Squall ha scritto: ↑30 luglio 2020 00:34
Soulburner ha scritto: ↑29 luglio 2020 09:45
Servono anche quelle, sia chiaro, ma pensavo ad imposizioni a livello industriale/aziendale (sono cosciente che anche una riconversione della produzione richieda del tempo).
Paul_Diamond ha scritto: ↑29 luglio 2020 19:24
Comunque non mi pare che Squall abbia mai sostenuto l'attuabilità di quella soluzione, ha solo scritto che, dati alla mano, è semplicemente l'unica possibile.
avete interpretato il testo dei miei post (che pure non mi sembravano così mal scritti) meglio di un post dottorato di livello internazionale, ora fatevi due domande sulla vostra carriera.
ringrazio PD in particolare che mi ha evitato di ripetere il concetto per l'ennesima volta... il consenso tra specialisti mi sembra abbastanz unanime: senza un intervento a monte sulla produzione, non c'è consumo consapevole che tenga, e siamo ancora sul piano
strategico.
come riuscire a raggiungere questo obiettivo strategico, attraverso un piano
operativo è una questione evidentemente molto complessa, io ho avuto a che fare anche con chi organizza progetti di riconversione di colture di cocaina in Colombia: sono processi lunghi e complessi, ma necessari e gestibili con le adeguate procedure.
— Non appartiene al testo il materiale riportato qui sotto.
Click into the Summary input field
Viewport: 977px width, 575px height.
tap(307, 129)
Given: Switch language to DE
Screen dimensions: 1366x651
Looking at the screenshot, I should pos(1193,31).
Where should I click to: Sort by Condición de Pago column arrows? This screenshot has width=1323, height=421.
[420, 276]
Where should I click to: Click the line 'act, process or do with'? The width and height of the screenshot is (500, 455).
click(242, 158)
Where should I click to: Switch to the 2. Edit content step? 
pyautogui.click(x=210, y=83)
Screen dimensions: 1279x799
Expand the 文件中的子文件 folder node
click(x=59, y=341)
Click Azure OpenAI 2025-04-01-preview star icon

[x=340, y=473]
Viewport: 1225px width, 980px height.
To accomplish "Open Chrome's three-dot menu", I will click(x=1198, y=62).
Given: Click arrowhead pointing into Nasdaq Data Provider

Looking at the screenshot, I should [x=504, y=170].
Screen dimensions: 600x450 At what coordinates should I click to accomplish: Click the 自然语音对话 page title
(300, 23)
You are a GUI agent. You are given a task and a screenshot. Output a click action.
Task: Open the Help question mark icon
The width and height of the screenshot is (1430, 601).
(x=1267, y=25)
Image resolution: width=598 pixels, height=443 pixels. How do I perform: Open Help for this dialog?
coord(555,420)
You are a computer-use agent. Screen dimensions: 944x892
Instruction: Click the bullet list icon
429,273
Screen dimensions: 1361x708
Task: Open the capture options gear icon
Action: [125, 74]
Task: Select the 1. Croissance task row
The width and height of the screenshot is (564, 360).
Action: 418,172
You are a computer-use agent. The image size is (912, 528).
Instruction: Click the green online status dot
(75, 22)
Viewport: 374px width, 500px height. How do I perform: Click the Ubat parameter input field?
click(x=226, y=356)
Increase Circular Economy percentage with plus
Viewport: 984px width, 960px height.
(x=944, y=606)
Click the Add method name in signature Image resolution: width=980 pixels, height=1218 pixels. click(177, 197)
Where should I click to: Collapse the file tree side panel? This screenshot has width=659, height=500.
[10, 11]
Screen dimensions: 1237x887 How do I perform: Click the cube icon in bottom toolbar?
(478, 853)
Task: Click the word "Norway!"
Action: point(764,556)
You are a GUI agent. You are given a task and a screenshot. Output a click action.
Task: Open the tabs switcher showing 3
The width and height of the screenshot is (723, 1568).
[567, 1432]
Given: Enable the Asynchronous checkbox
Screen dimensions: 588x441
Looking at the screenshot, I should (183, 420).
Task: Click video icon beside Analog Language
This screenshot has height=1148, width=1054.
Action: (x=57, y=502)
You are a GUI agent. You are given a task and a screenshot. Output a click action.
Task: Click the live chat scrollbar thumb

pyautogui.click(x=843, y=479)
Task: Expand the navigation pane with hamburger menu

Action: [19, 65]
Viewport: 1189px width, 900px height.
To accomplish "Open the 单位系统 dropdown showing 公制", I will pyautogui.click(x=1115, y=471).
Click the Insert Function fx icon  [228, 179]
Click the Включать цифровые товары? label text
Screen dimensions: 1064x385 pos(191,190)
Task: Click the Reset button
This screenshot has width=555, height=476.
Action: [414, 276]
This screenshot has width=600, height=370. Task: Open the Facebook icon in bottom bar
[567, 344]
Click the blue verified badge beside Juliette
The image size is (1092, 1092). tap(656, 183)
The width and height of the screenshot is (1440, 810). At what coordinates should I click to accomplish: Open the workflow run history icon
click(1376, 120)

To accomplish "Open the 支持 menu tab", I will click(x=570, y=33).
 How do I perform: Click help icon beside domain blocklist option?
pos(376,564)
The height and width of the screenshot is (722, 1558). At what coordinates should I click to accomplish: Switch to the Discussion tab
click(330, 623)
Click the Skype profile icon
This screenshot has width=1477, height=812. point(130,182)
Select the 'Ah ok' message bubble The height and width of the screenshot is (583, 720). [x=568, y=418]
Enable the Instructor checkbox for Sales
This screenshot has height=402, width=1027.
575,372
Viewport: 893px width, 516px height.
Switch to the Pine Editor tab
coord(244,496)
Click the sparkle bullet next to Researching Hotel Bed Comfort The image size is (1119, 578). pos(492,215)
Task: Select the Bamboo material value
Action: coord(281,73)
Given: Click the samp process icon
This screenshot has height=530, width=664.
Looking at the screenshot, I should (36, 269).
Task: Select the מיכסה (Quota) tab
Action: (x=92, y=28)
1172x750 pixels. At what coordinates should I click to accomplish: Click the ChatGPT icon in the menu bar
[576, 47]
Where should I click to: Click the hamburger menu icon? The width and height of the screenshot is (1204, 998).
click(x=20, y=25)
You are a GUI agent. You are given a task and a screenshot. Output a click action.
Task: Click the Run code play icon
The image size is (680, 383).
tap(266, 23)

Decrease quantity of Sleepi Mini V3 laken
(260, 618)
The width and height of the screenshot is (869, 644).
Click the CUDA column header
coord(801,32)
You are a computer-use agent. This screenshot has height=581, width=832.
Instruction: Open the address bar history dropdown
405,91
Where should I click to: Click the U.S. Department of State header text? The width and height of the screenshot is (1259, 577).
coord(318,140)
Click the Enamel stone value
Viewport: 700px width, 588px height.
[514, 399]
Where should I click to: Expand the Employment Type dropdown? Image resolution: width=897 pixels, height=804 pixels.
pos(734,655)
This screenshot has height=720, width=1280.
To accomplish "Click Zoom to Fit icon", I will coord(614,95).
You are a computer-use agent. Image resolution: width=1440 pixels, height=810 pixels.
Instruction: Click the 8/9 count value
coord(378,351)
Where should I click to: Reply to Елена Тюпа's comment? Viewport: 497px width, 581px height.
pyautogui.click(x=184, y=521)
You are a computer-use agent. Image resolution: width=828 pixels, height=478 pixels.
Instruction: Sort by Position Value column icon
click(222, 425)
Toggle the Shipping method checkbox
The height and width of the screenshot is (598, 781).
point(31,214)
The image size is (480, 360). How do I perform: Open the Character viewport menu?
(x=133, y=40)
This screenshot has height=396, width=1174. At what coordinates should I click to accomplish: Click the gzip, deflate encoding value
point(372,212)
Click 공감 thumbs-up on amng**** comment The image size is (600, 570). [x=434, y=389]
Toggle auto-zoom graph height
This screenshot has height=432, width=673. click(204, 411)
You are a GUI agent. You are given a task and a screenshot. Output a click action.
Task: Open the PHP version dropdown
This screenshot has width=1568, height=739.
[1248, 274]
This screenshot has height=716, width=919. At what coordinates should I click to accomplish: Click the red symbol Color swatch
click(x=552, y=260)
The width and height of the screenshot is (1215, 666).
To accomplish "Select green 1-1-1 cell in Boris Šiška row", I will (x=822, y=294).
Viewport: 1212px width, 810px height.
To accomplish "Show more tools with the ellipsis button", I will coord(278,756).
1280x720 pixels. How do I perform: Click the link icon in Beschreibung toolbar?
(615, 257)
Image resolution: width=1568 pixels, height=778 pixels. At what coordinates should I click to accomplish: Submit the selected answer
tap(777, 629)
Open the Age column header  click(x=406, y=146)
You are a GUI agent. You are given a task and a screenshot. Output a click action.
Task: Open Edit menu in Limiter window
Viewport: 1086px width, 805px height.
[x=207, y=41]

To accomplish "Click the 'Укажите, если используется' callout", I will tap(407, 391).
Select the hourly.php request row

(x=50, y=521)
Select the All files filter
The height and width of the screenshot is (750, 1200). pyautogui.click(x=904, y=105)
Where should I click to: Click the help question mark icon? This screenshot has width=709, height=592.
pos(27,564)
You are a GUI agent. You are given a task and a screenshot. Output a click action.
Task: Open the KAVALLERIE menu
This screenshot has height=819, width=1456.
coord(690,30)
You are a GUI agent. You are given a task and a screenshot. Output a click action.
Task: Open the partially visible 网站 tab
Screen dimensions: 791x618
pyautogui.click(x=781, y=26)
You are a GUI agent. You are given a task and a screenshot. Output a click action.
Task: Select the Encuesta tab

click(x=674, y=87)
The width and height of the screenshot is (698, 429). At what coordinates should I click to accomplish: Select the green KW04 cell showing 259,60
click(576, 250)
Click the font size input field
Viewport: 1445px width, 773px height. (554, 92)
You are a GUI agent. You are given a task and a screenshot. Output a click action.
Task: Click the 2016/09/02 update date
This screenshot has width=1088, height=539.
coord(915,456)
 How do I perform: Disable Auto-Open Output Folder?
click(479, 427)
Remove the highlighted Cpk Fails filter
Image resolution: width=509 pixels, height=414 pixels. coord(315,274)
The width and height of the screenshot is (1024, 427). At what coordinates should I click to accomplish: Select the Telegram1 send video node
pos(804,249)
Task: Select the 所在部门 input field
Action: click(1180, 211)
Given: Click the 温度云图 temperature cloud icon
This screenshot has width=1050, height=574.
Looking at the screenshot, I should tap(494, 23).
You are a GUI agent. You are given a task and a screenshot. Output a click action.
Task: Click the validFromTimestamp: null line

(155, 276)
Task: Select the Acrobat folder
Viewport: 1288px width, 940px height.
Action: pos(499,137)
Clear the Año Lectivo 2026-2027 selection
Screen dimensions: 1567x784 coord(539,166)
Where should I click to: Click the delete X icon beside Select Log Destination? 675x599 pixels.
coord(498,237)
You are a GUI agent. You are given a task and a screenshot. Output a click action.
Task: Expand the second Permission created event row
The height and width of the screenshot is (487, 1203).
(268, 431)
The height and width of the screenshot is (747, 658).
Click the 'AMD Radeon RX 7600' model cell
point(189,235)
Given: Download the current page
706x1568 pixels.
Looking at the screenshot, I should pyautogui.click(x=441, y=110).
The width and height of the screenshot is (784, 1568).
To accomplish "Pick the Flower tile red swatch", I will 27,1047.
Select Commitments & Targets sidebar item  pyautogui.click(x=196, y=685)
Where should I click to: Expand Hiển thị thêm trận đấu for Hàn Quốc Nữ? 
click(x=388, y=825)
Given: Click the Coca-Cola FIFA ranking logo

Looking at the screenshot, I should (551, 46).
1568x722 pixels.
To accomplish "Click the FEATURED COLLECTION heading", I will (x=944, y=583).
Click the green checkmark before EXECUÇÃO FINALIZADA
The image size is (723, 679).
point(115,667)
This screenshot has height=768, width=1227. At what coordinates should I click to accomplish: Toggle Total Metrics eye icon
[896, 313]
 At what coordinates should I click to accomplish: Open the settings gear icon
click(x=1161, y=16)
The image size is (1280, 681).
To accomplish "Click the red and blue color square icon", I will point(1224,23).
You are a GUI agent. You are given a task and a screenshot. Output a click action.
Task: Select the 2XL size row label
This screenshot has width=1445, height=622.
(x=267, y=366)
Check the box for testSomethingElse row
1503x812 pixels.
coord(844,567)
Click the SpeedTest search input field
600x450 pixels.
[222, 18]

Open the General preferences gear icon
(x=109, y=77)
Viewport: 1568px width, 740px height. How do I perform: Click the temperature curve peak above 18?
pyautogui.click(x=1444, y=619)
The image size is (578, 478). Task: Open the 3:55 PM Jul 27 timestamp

io credo sarebbe un processo fattibile, su un arco di tempo comunque lungo (quanto lungo, con quali mezzi, secondo quali riconversioni, incentivi, disincentivi: non sono cose su cui possiamo discutere noi su questo forum, sono cose che necessitano una gran mole di dati e delle analisi approfondite... il resto sono semplici chiacchiere da bar).
è fattibile esattamente come è fattibile avere uno Stato senza un esercito (Costa Rica), o raggiungere il 100% di energia prodotta da fonti rinnovabili (Danimarca), o avere il 100% di aziende agricole biologiche in un territorio (amici miei di una regione Svizzera)... tutto è fattibile se c'è volontà politica, ed è chiaro che il mio scetticismo, così come quello di rabe, arriva a questo punto: la volontà da parte dei grandi paesi produttori di plastica non c'è, e non si intravede nemmeno con un binocolo che punta al 2030 (come prova il ritardo nelle politiche green e le convention mostrate nel documentario); utilizzare il randello del "non è fattibile" però è meramente una speculazione politico-ideologica, mentre da un punto di vista tecnico il know how per mettere in pratica riconversioni industriali anche a grande scala è pienamente disponibile.
e in ogni caso, che sia operativamente fattibile o meno, la necessità di indirizzo strategico riassunta da PD rimane, a mio parere e non solo, un fatto, a cui mi sembra che qualcuno cerchi di fare orecchie da mercante.